If the saliency map looks similar with random weights, the explanation may not be trustworthy.
4.3 Interpretation (5 pts)
Answer briefly (~100 words):
- Is the model focusing on anatomically relevant regions?
- For the incorrect predictions, does the heatmap reveal why the model failed?
- Would you feel comfortable showing these visualizations to a radiologist?
Deliverables
| File |
Description |
hw7_evaluation.py |
Main code for all parts |
outputs/calibration_original.png |
Original model calibration plot |
outputs/calibration_comparison.png |
Before/after recalibration comparison |
outputs/decision_curve.png |
Decision curve analysis plot |
outputs/shap_summary.png |
SHAP beeswarm plot |
outputs/shap_local_*.png |
SHAP plots for 3 individual patients |
outputs/gradcam_*.png |
Grad-CAM visualizations (4+ images) |
outputs/gradcam_sanity.png |
Sanity check comparison |
analysis.md |
Written interpretations for Parts 1.3, 2.2, 3.3, 4.3 |
Grading Rubric
| Component |
Points |
| Part 1: Calibration Analysis |
30 |
| 1.1 Calibration plots |
10 |
| 1.2 Recalibration comparison |
10 |
| 1.3 Metrics & interpretation |
10 |
| Part 2: Decision Curve Analysis |
25 |
| 2.1 Decision curve plot |
10 |
| 2.2 Clinical threshold analysis |
15 |
| Part 3: SHAP Explanations |
25 |
| 3.1 Global feature importance |
10 |
| 3.2 Local explanations |
10 |
| 3.3 Critical evaluation |
5 |
| Part 4: Grad-CAM |
20 |
| 4.1 Grad-CAM visualizations |
10 |
| 4.2 Sanity check |
5 |
| 4.3 Interpretation |
5 |
| Total |
100 |
Resources
Calibration:
Decision Curves:
SHAP:
Grad-CAM:
Tips
- Reuse your models: This assignment is about evaluation, not building new models. Load your saved models from HW4/HW5.
- Starter models provided: If your previous models don’t work, use the provided alternatives.
- Think clinically: A beautiful plot means nothing if you can’t explain what it means for patient care.
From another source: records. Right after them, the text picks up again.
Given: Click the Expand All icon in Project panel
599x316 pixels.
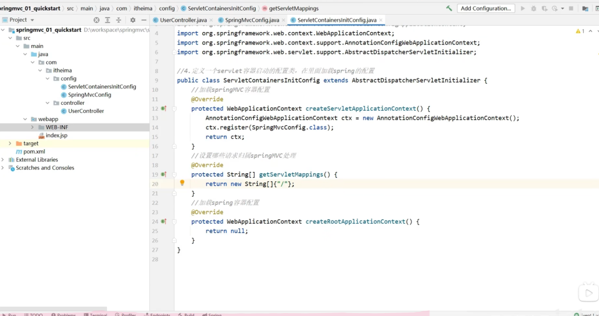Looking at the screenshot, I should pos(108,20).
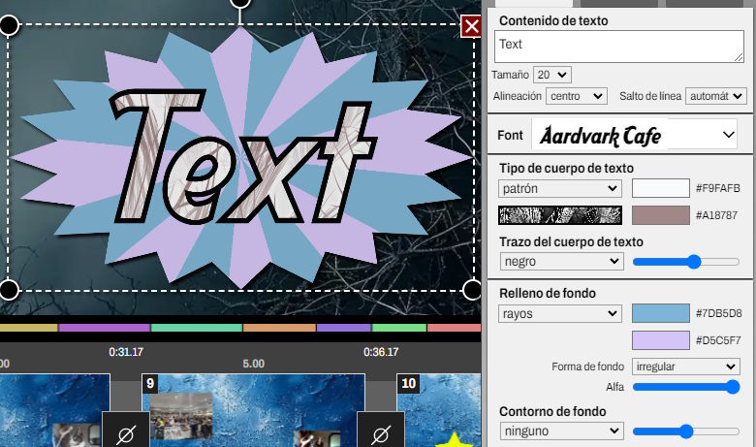Click the bottom-left resize handle
The image size is (756, 447).
click(x=7, y=289)
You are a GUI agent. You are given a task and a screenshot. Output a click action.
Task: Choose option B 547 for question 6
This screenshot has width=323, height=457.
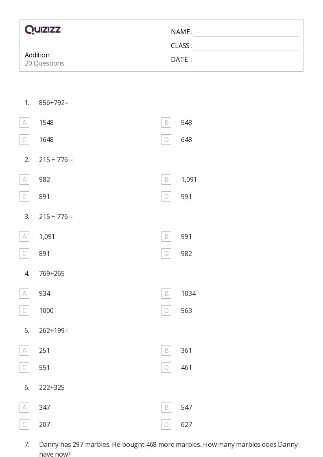click(166, 407)
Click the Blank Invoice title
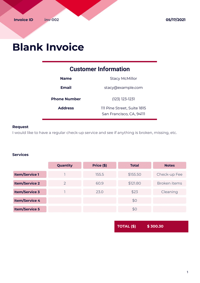This screenshot has height=283, width=200. (48, 47)
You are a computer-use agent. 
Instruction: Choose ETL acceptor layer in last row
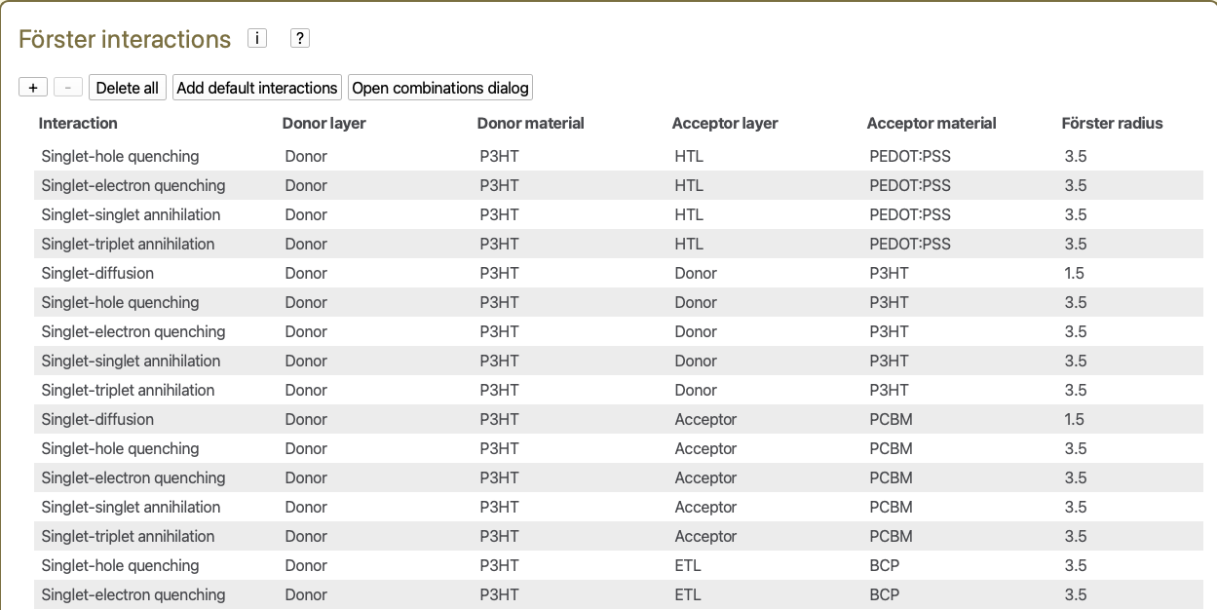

- Be skeptical of explanations: Just because SHAP gives you numbers doesn’t mean they’re meaningful. That’s why we include sanity checks.
- This feeds your final project: These evaluation techniques should appear in your field guide. Practice the interpretation skills here.
- Written analysis matters: The interpretation sections are where you demonstrate understanding. Don’t rush them.